** Opening Supplied material block **
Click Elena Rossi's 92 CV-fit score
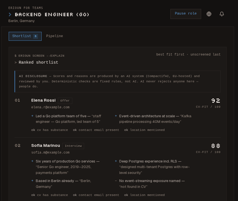The width and height of the screenshot is (238, 201). 216,101
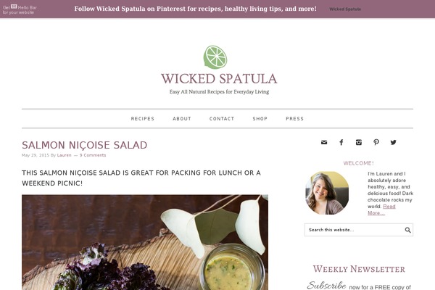The height and width of the screenshot is (290, 435).
Task: Open the Twitter bird icon
Action: [394, 142]
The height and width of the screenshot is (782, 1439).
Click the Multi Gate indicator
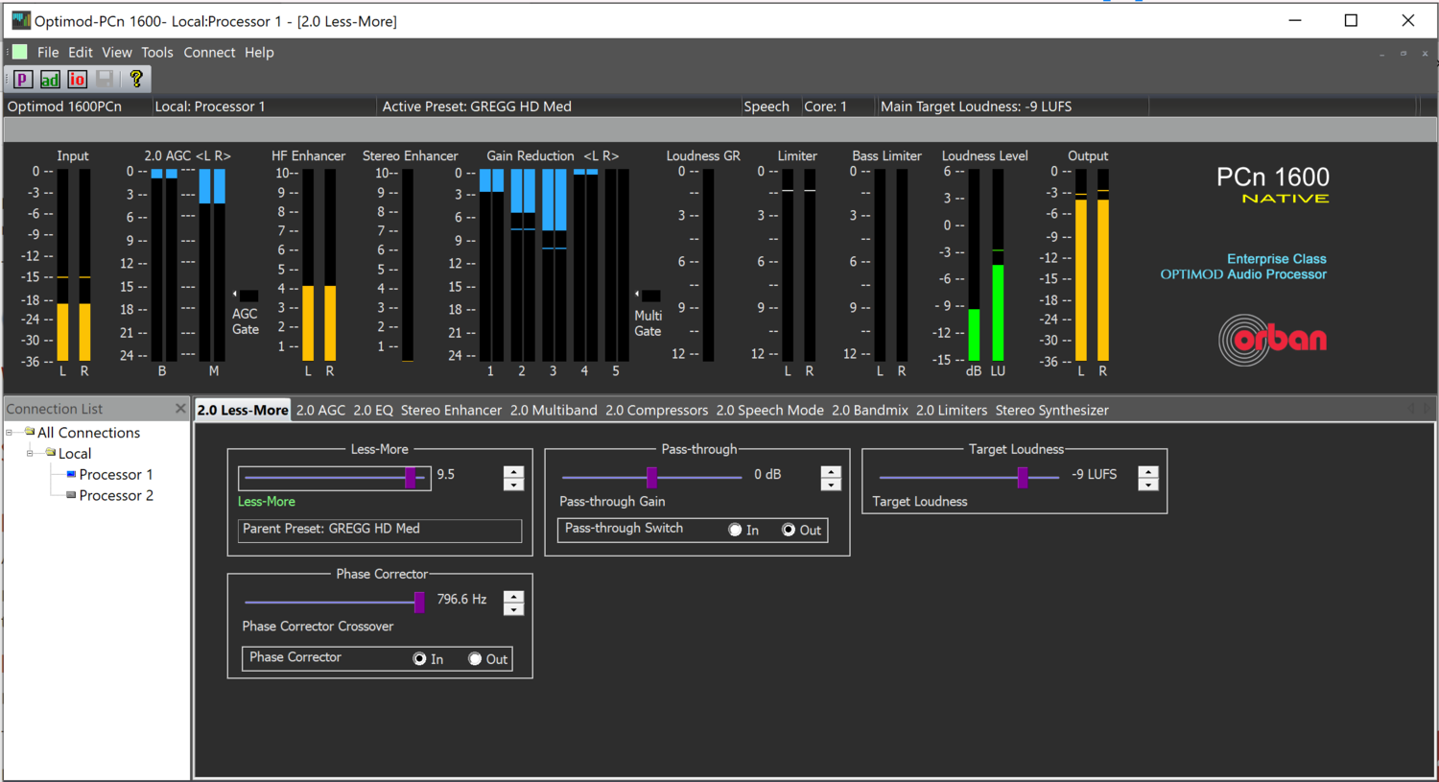tap(649, 295)
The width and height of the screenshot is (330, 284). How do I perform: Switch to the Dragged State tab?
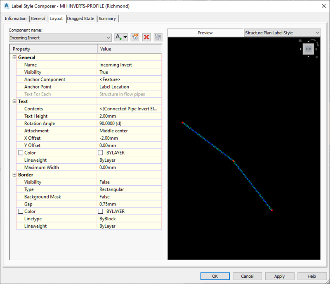(x=81, y=19)
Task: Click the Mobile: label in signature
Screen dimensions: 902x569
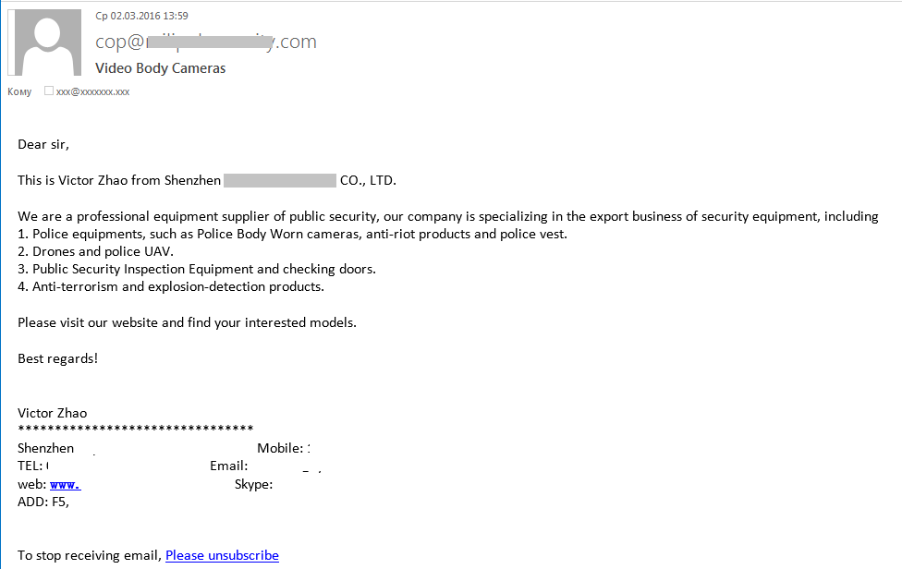Action: point(280,448)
** Closing Supplied material block **
▶ The task:
Output each line above exactly as it stands, omitting the pictures.

▶ Reply:
Click Elena Rossi's 92 CV-fit score
The width and height of the screenshot is (238, 201). 216,101
The height and width of the screenshot is (290, 435).
Task: Open the Twitter bird icon
Action: [394, 142]
The height and width of the screenshot is (782, 1439).
Click the Multi Gate indicator
tap(649, 295)
The width and height of the screenshot is (330, 284). How do I perform: Switch to the Dragged State tab?
(x=81, y=19)
Task: Click the Mobile: label in signature
Screen dimensions: 902x569
Action: point(280,448)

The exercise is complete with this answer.